Cobra Kai – A omissão de uma vitória

Em nosso mundo, o gênero e a honra masculina estão muito atrelados a competitividade em competições esportivas. Isto é muitas vezes indicativo de a versão contemporânea da Jornada do Herói, ajustada para tempos fleumáticos e sem territórios inexplorados para ir em descoberta. Em Karatê Kid, filme lançado em 1984, temos um exemplo característico desse fenômeno: Daniel, um jovem que tem dificuldade de adaptação que sofre com a violência dos pais, é salvo por um especialista em artes marciais e este o subordina a um árduo treinamento. Como desfecho, ele se fortalece fisicamente e mentalmente, ganhando o torneio local contra quem o agredia, e para valorizar suas vitórias pessoais, ganha o afeto da garota por quem se apaixonou. Contudo, de modo diferente dos mitos, competições e contos de fada, a vida tem que continuar requerendo atitudes menos heroicas dos homens, tais como pagar contas, procurar um emprego e constituir uma família.

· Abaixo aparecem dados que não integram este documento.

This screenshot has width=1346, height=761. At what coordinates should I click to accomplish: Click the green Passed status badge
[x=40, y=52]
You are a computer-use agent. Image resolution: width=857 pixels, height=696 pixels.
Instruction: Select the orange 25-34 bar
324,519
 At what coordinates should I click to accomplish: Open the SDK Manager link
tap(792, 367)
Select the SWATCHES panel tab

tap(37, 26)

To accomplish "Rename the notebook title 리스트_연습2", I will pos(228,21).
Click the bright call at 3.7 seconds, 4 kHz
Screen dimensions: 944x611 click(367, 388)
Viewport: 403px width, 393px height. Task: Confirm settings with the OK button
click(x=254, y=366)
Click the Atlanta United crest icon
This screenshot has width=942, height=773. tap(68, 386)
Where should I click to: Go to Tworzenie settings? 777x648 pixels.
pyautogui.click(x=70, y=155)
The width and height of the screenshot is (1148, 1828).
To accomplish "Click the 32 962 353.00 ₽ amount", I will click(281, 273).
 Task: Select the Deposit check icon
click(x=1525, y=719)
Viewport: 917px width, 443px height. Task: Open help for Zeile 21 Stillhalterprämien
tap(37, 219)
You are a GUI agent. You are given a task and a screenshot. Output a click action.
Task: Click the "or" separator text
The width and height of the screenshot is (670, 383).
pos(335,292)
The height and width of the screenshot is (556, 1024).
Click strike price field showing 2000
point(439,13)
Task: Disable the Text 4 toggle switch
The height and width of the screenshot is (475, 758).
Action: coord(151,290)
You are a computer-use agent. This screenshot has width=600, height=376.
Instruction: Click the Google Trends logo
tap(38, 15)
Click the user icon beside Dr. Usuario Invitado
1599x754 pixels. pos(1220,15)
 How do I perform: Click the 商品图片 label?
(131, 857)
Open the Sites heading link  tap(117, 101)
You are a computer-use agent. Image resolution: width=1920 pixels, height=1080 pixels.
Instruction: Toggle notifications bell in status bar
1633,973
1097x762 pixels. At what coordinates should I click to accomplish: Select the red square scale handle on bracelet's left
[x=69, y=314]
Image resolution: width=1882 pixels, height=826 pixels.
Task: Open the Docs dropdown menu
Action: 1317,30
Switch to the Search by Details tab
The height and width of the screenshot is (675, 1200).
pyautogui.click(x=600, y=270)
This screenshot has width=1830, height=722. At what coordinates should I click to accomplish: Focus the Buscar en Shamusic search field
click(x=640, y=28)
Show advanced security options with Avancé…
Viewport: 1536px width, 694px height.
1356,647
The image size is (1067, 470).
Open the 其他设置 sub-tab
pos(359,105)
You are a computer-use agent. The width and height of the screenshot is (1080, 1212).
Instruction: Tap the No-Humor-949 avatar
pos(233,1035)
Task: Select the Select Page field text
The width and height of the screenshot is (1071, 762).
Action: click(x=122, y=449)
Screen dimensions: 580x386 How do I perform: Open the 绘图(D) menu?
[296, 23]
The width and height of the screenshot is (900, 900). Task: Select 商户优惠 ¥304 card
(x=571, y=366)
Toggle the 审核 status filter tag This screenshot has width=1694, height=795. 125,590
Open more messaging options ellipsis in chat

Deste modo a série Cobra Kai presente na Netflix e Youtube, segue contando a história do filme 34 anos depois, porém com os mesmos autores, com base na história de vida de Johnny, o vilão da história é derrotado da competição. Este é o primeiro inconveniente da crônica, transparecer que o vilão não simplesmente desaparece com o fim da crônica. Ele de maneira simplória continua sendo a mesma pessoa. Tendo uma vida de adulto para levar. E essa, porventura, não é das mais agradáveis: subsistindo por meio de trabalhos informais, morando em uma casa desarrumada, tendo que enfrentar o alcoolismo, sem amizade e sem ninguém para pedir um abraço e um beijo, esse vilão não dá sinais de aprendizado com suas dificuldades, continuando sendo uma pessoa arrogante que te proporcionava popularidade na adolescência, porém agora de forma totalmente desajustada.

Fonte: encurtador.com.br/buFIT

A narrativa demonstra como os torneios esportivos tem muita autoridade sobre a masculinidade atual. Onde podemos observar como o resultado de uma competição desagregou duas vidas, aonde uma levou o troféu de vencedora e a outra levou o título de derrotada, deixando a vida adulta em segundo plano diante dos defeitos da adolescência. Isto nos mostra o mal-estar e uma vida sem sentido que muitos sendo ao longo de sua trajetória vital.

Todo o enredo da série se aplica ao reencontro entre os dois personagens, ocasionado por um acidente no qual a filha de um dos personagens estava envolvida. Metaforicamente, podemos sugestionar que a rivalidade era uma questão a ser solucionada em suas vidas, e por mais que tentassem esquecer essa rixa, alguma hora ela iria ser colocada à tona diante deles, por meio de muitas coincidências, submetendo-os a lidar com isso.

Fonte: encurtador.com.br/biGV2

Evidente que este conflito leva os personagens de volta ao caratê, o que acaba levando suas vidas de volta a realidade.  Se tradando de Johnny, ele passa a ter atitudes que quebram uma inércia de décadas, colocando força e ressignificação a uma vida que parecia perdida. Já pelo lado de Daniel, entendemos um vazio que sempre esteve consigo, embora ele seja orgulhoso. Ele tentava de maneira aflita colocar regras e doutrinas do caratê em sua vida de comerciante, o que era visto de modo excêntrico. Agora ele percebe uma oportunidade perfeita para colocá-los em prática.

Neste regresso às artes marciais, uma nova chance aparece aos personagens que é: qual os papeis eles devem desempenhar em seus estágios atuais de vida, já que não podem simplesmente competir em torneios como no passado. Para isso, o quesito fundamental é o relacionamento com as novas gerações, o que se confronta os valores enraizados e os leva a importante desenvolvimento interno.